Somado a isso, movidos pelo medo da crescente violência urbana, tornamo-nos ainda mais individualistas e violentos. Seguindo a tendência das redes sociais, odiamos com muita facilidade. Somos racistas, homofóbicos, machistas e xenofóbicos. A violência urbana que chega ao futebol não surpreende.
Somos um país em caos institucional. Acuado por pioneiras demonstrações de força da justiça, que tenta mostrar que vale para todos, o Poder Público já nem finge trabalhar para o povo. Em conjunto, Executivo e Legislativo assumidamente atuam em causa própria em busca de mais dias longe da prisão. E por fim chegamos ao Rio de Janeiro, onde tudo o que já foi citado encontra-se potencializado por uma máquina estatal falida pela corrupção.
Sabemos que o sistema prisional brasileiro não é eficiente. Falha em sua premissa básica de punir ao mesmo tempo em que visa à reinserção do infrator na sociedade, tornando-o muitas vezes ainda mais violento. Apesar disso, não se pode ser permissivo com a violência no futebol. São urgentes a proibição da entrada de torcidas organizadas nos estádios e a aplicação da pena máxima prevista para todo tipo de delito cometido em eventos esportivos. A ineficiência das prisões do país não pode servir de álibi para a impunidade enquanto o país não toma rumos dignos na direção da redução da desigualdade social.

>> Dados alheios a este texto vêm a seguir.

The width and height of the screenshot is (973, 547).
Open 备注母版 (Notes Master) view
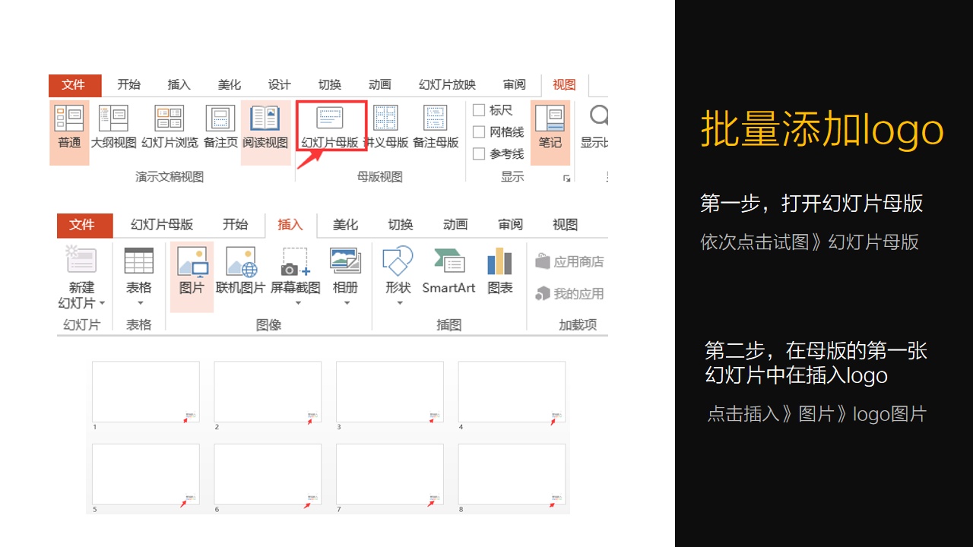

Mortes não aconteceram na triste noite da final da Copa Sul-Americana por um milagre. Por isso, no âmbito esportivo, faz-se necessária uma pena ao Flamengo que tenha função social no mínimo paliativa: a exclusão de competições internacionais, assim como ocorreu aos times ingleses após a famosa tragédia de Heysel, na Bélgica, em 1985. Quem pensou que os cinco anos longe de competições europeias seriam ruins para os clubes viu na punição o caminho para a solução do hooliganismo.
Os apaixonados pelo futebol insistem em dizer que ele não é só um jogo, e, por envolver a paixão, de fato não é. Porém, enquanto uma vida inocente estiver em risco por sua causa, o esporte precisa ser visto como nada além de 22 pessoas chutando uma bola.